Required work
Only an exact copy of the records below will serve as the answer.

(Records drawn from a dataset)
■ ■ ■

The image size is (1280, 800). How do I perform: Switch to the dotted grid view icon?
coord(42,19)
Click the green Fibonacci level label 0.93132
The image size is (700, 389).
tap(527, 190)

■ ■ ■

Task solution
The image size is (1280, 800). How do I perform: Switch to the dotted grid view icon?
coord(42,19)
Click the green Fibonacci level label 0.93132
The image size is (700, 389).
tap(527, 190)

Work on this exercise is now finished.